History

United Kingdom
- Name: HMS L11
- Builder: Vickers Limited, Barrow-in-Furness
- Laid down: 17 January 1917
- Launched: 26 February 1918
- Commissioned: 27 June 1918
- Fate: Sold for scrapping, February 1932

General characteristics
- Class & type: L-class submarine
- Displacement: 914 long tons (929 t) surfaced; 1,089 long tons (1,106 t) submerged;
- Length: 238 ft 7 in (72.7 m)
- Beam: 23 ft 6 in (7.2 m)
- Draught: 13 ft 3 in (4.0 m)
- Installed power: 2,400 bhp (1,800 kW) (diesel); 1,600 hp (1,200 kW) (electric);
- Propulsion: 2 × diesel engines; 2 × electric motors;
- Speed: 17 kn (31 km/h; 20 mph) surfaced; 10.5 kn (19.4 km/h; 12.1 mph) submerged;
- Range: 3,800 nmi (7,000 km; 4,400 mi) at 10 kn (19 km/h; 12 mph) on the surface
- Test depth: 150 feet (45.7 m)
- Complement: 38
- Armament: 4 × bow 21 in (533 mm) torpedo tubes; 2 × beam 18 in (457 mm) torpedo tubes; 1 × 4-inch deck gun; 16 mines;

= HMS L11 =

Royal Navy submarine

HMS L11 was a L-class submarine built for the Royal Navy during World War I. She was one of five boats in the class to be fitted as a minelayer. The boat survived the war and was sold for scrap in 1932.

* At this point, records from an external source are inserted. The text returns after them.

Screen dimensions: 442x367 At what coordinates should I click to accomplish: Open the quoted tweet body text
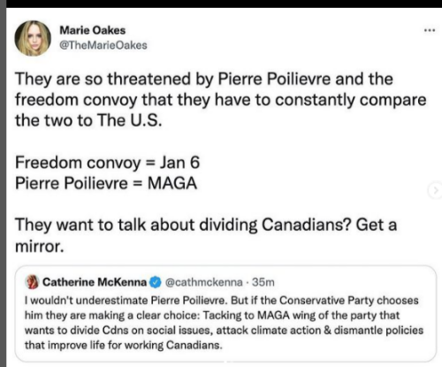[224, 323]
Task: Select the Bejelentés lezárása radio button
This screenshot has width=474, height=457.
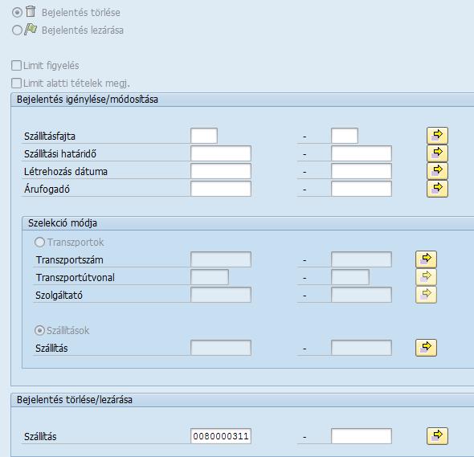Action: pyautogui.click(x=17, y=30)
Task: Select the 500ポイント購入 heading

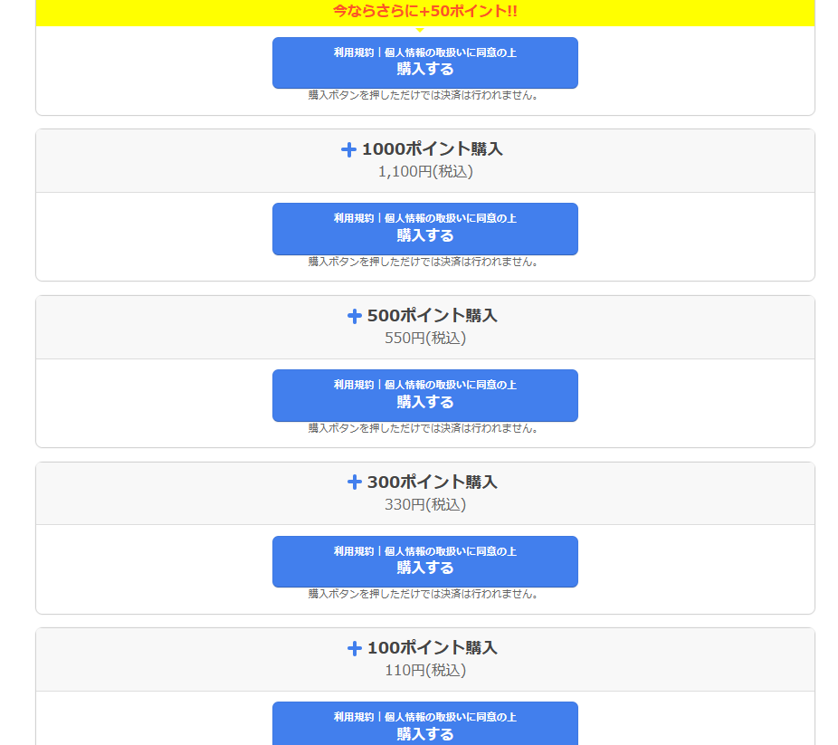Action: pos(432,316)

==Design and description==
L9 and its successors were enlarged to accommodate 21-inch (53.3 cm) torpedoes and more fuel. The submarine had a length of 238 ft 7 in overall, a beam of 23 ft 6 in and a mean draught of 13 ft 3 in. They displaced 914 LT on the surface and 1089 LT submerged. The L-class submarines had a crew of 38 officers and ratings.

For surface running, the boats were powered by two 12-cylinder Vickers 1200 bhp diesel engines, each driving one propeller shaft. When submerged each propeller was driven by a 600 hp electric motor. They could reach 17 kn on the surface and 10.5 kn underwater. On the surface, the L class had a range of 3800 nmi at 10 kn.

The boats were armed with four 21-inch torpedo tubes in the bow and two 18-inch (45 cm) in broadside mounts. They carried four reload torpedoes for the 21-inch tubes for a grand total of ten torpedoes of all sizes. They were also armed with a 4 in deck gun. L11 was fitted with 16 vertical mine chutes in her saddle tanks and carried one mine per chute.

==Construction and career==
L11 was built by Vickers, Barrow. She was laid down on 17 January 1917 and was commissioned on 27 June 1918. The boat was sold for scrap in February 1932.